*** Opening Working data ***

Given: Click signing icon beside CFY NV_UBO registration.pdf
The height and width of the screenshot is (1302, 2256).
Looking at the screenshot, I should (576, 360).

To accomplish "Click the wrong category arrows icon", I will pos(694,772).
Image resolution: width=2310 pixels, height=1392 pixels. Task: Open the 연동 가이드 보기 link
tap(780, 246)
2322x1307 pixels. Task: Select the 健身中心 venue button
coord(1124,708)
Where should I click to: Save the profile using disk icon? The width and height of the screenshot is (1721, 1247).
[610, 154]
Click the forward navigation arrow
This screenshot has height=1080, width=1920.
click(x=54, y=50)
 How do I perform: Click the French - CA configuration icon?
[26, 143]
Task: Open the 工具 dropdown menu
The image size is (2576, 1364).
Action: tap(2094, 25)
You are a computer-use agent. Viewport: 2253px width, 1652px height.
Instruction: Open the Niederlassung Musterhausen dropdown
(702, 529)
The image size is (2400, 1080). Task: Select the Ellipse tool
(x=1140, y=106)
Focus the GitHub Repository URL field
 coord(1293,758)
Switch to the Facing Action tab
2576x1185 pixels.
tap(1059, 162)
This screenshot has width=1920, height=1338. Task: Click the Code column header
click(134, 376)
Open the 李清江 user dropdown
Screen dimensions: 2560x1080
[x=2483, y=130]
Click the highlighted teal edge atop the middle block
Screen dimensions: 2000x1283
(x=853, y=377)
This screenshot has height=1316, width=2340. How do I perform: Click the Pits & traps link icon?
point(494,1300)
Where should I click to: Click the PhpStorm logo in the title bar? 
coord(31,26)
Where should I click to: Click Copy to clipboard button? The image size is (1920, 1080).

*** Closing Working data ***

**Assignment:**
Repeat all of the records above exactly as they appear.

**Response area:**
Given: Click signing icon beside CFY NV_UBO registration.pdf
The height and width of the screenshot is (1302, 2256).
Looking at the screenshot, I should (576, 360).

To accomplish "Click the wrong category arrows icon", I will pos(694,772).
Image resolution: width=2310 pixels, height=1392 pixels. Task: Open the 연동 가이드 보기 link
tap(780, 246)
2322x1307 pixels. Task: Select the 健身中心 venue button
coord(1124,708)
Where should I click to: Save the profile using disk icon? The width and height of the screenshot is (1721, 1247).
[610, 154]
Click the forward navigation arrow
This screenshot has height=1080, width=1920.
click(x=54, y=50)
 How do I perform: Click the French - CA configuration icon?
[26, 143]
Task: Open the 工具 dropdown menu
The image size is (2576, 1364).
Action: tap(2094, 25)
You are a computer-use agent. Viewport: 2253px width, 1652px height.
Instruction: Open the Niederlassung Musterhausen dropdown
(702, 529)
The image size is (2400, 1080). Task: Select the Ellipse tool
(x=1140, y=106)
Focus the GitHub Repository URL field
 coord(1293,758)
Switch to the Facing Action tab
2576x1185 pixels.
tap(1059, 162)
This screenshot has width=1920, height=1338. Task: Click the Code column header
click(134, 376)
Open the 李清江 user dropdown
Screen dimensions: 2560x1080
[x=2483, y=130]
Click the highlighted teal edge atop the middle block
Screen dimensions: 2000x1283
(x=853, y=377)
This screenshot has height=1316, width=2340. How do I perform: Click the Pits & traps link icon?
point(494,1300)
Where should I click to: Click the PhpStorm logo in the title bar? 
coord(31,26)
Where should I click to: Click Copy to clipboard button? The image size is (1920, 1080).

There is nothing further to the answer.